“LA FAMILIA EN AMÉRICA LATINA: REALIDADES, INTERROGANTES Y
PERSPECTIVAS”
Documento de apoyo a la exposición del Dr.
Bernardo Kliksberg sobre “ Evolución de la relación del Niño, la Niña y el
Adolescente con la Familia”
XIX Congreso Panamericano del Niño- México,
27 al 29 de octubre de 2004
RESUMEN EJECUTIVO
A inicios del siglo XXI existe una creciente revalorización del rol de la familia en la sociedad. Desde la perspectiva espiritual la familia apareció siempre como la unidad básica del género humano. Las grandes cosmovisiones religiosas destacaron que su peso en lo moral y afectivo era decisivo para la vida. En los últimos años han agregado a esa perspectiva fundamental, conclusiones de investigación de las ciencias sociales que indican que la unidad familiar realiza, además, aportaciones de gran valor en campos muy concretos.
Entre otros aspectos, las
investigaciones destacan el papel de la familia en el rendimiento educativo, en
el desarrollo de la inteligencia emocional, en las formas de pensar, en la
salud y en la prevención de la criminalidad.
La familia es un ámbito
determinante de los grados de crecimiento, realización, equilibrio, salud, y
plenitud efectiva, que las personas pueden alcanzar. La sociedad y sus miembros juegan aspectos centrales de su
progreso y bienestar en las condiciones en que operan las estructuras
familiares.
El deterioro de parámetros
socioeconómicos básicos de la vida cotidiana de amplios sectores de la
población de la región, está incidiendo silenciosamente en un proceso de
reestructuración de numerosas familias.
Está surgiendo el perfil de una familia desarticulada en aspectos
importantes, inestable, significativamente debilitada.
Cuestiones como el aumento en
mujeres solas jefas de hogar, renuencia de hombres jóvenes a formar familias,
nacimientos ilegítimos, madres precoces, violencia doméstica, incapacidad de
las familias de proporcionar una infancia normal, niños de la calle, son parte
de este cuadro de debilitamiento. Deben ser priorizadas en las políticas públicas
y por toda la sociedad, y se les deben buscar soluciones urgentes.
No es admisible ninguna declaración de impotencia al respecto; América Latina, tiene enormes recursos potenciales de carácter económico y una historia plena en valores como para encarar problemas de este orden. Cuenta actualmente, asimismo, con un logro de gigantescas proporciones, la democratización de la región. Este desafío tiene que ser prioridad para las democracias establecidas en toda la región, con tantos esfuerzos y luchas de la población. Es lo que se espera de un sistema democrático.

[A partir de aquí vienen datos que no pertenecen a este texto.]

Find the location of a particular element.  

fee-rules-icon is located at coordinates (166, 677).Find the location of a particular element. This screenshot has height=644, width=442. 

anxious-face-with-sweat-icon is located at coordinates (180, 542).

Las políticas públicas en la
región deben tomar debida nota de la trascendencia de los roles que juega la
familia y actuar en consonancia. En el
discurso público usual en América Latina se hace continua referencia a la
familia, pero en la realidad no hay un registro en términos de políticas
públicas. Son limitados los esfuerzos
para montar políticas orgánicas de protección y fortalecimiento a la unidad
familiar, agobiada por el avance de la pobreza y la inequidad. Existen numerosas políticas sectoriales,
hacia las mujeres, los niños, los jóvenes, pero pocos intentos para armar una
política vigorosa hacia la unidad que los enmarca a todos, y que va a incidir a
fondo en la situación de cada uno, la familia.
La política social debería
estar fuertemente enfocada hacia esta unidad decisiva. Es necesario dar apoyo concreto a la
constitución de familias en los sectores desfavorecidos, proteger
detalladamente los diversos pasos de la maternidad, respaldar las sobre
exigencias que se presentan a las familias con problemas económicos en los
trances fundamentales de su existencia, darles apoyo para erradicar el trabajo
infantil y para que sus niños puedan dedicarse a la escuela, desarrollar una
red de servicios de apoyo a las mismas (guarderías, apoyos para ancianos y
discapacitados, etc.), extender las oportunidades de desarrollo cultural, y de
recreación familiar. Ello exige
políticas explícitas, contar con instrumentos organizacionales para su ejecución,
asignación de recursos, alianzas entre sector público y sectores de la sociedad
civil que pueden contribuir a estos objetivos.
Fortaleciendo la familia se
está mejorando el capital humano de la sociedad, palanca del crecimiento
económico, y el desarrollo social, y base de la estabilidad democrática, pero
incluso, más allá de ello, actuar en esta dirección no es sólo mejorar un
medio, hace al fin último de toda sociedad democrática. La familia es una base fundamental para
múltiples áreas de actividad, pero es sobre todo un fin en sí mismo. Fortalecerla es dar paso efectivo a las
posibilidades de desarrollo de las potencialidades del ser humano, es
dignificarlo, es ampliar sus oportunidades, es hacer crecer su libertad real.